Voici l'article que je trouve dans mon encyclopédie de 1904, je le recopie entièrement, le trouvant amusant ( titres, qualificatifs et honneurs divers )

Cormon ( Fernand-Anne Piestre, dit ), peintre français, né à Paris en 1845 . Elève de Cabanel, Fromentin et Portaëls, il débuta au Salon de 1870 avec « les Noces des Nibelungen » . En 1873, il exposa une étude orientale pleine d'originalité  « Sitâ » .En 1875, il remporta le prix du Salon, pour son tableau : « La mort de Ravana »,roi de Lanka, dont le cadavre fut trouvé par la favorite et les autres épouses du monarque, oeuvre fort remarquable . L'auteur y donne la mesure d'un coloriste puissant et d'une caractère très personnel . Au Salon de 1877, Fernand Cormon a exposé un sujet religieux : « Jésus ressuscite le fille de Jaïre » . Citons parmi les peintures les plus remarquées de l'artiste : Caïn (1880), tableau placé au musée du Luxembourg ; « Le retour d'une chasse à l'ours, âge de pierre » (1884), qui appartient au musée de St Germain ; « Les vainqueurs de Salamine », grand tableau qui valut à son auteur la grande médaille d'honneur (1887) . Cormon est professeur à l'Ecole des beaux-arts et membre de l'Institut .

lesdiagonalesdutemps 08/04/2015 20:49

Avouez que vous êtes tout de même membre d'une toute petite secte: les adorateurs de Cormon.
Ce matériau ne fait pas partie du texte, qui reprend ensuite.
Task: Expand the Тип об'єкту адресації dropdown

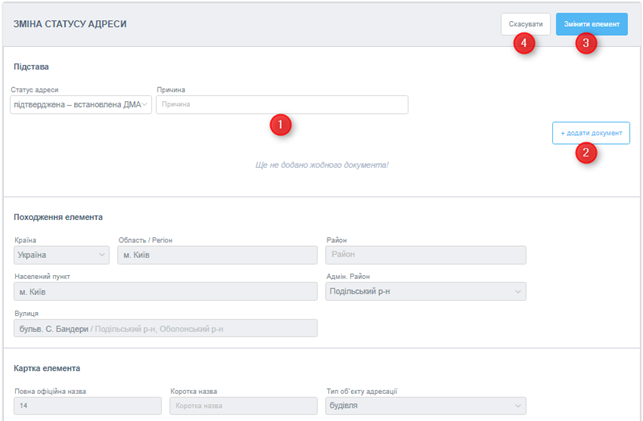Action: tap(425, 406)
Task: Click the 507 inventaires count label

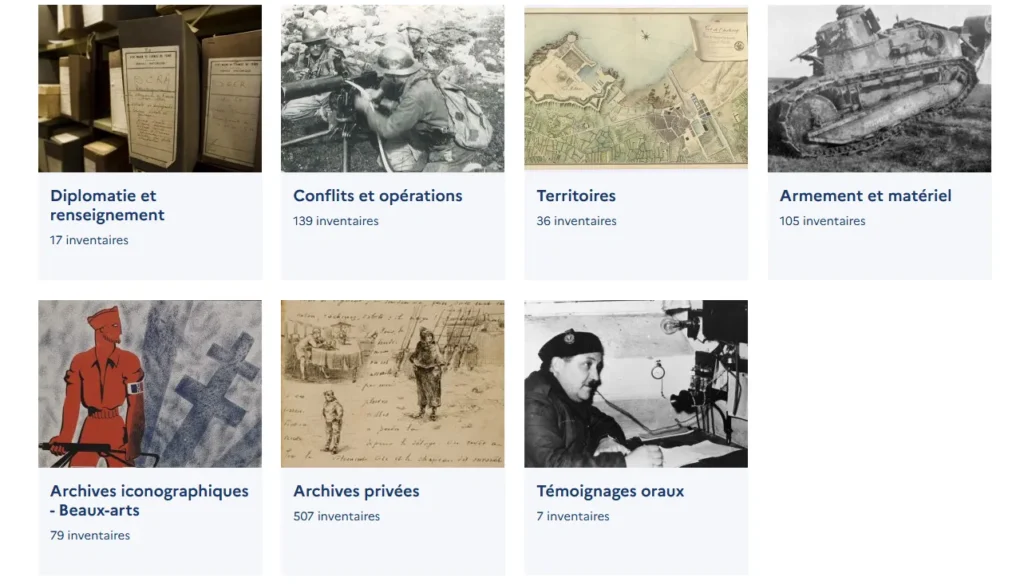Action: coord(336,516)
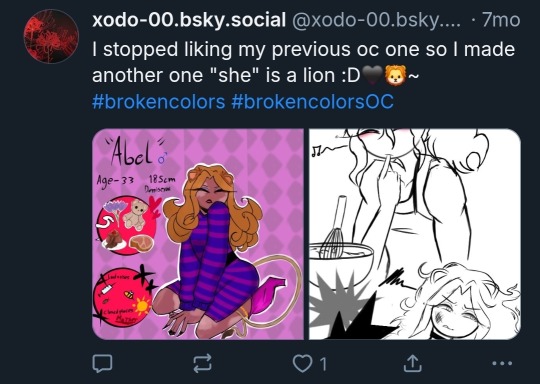Viewport: 540px width, 384px height.
Task: Click the lion face emoji in the post
Action: click(x=396, y=75)

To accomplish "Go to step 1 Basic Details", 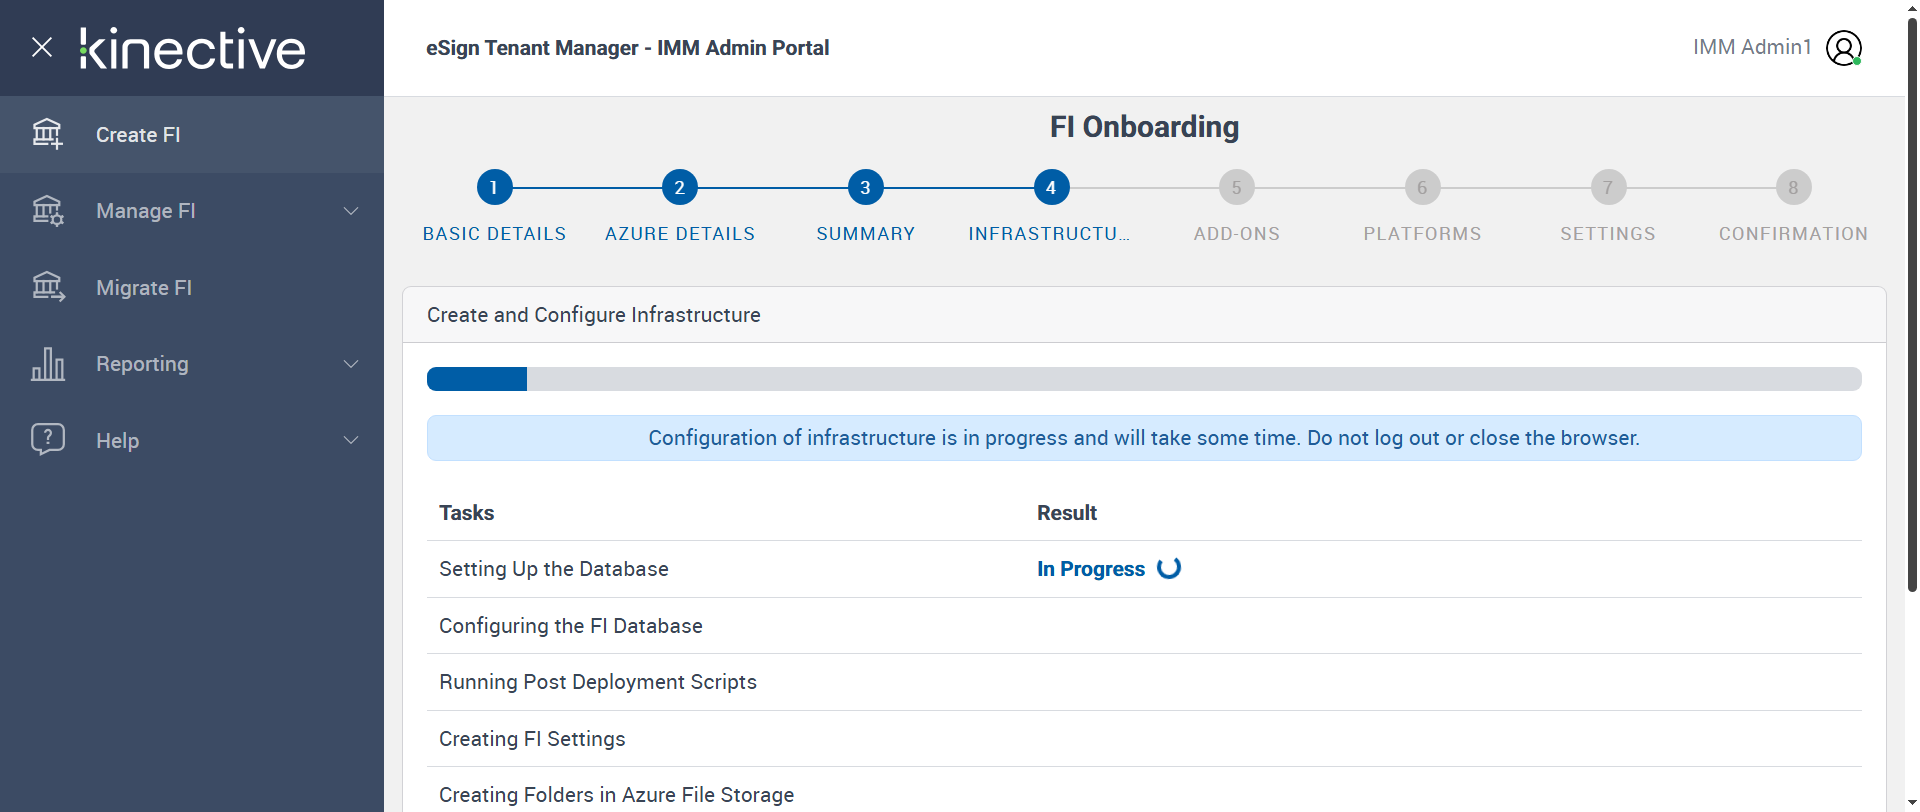I will 494,187.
Vous avez compris que je ne suis pas insensible aux charmes du pompièrisme (surtout quand ça bouffé de la chrétienne pâmée) mais ces courageux peintre me font toujours rigoler par les thèmes de leurs tableaux. Vous n'allez tout de même pas me dire que vous pensez tous les jours à l'infortuné roi Ravana et ses soucis de harem bien qu'avec votre érudition, cela ne soit pas impossible... Surtout avec un père qui vous parlait "souvent" du Cain de Cormon. On ne s'ennuyait à votre table familiale.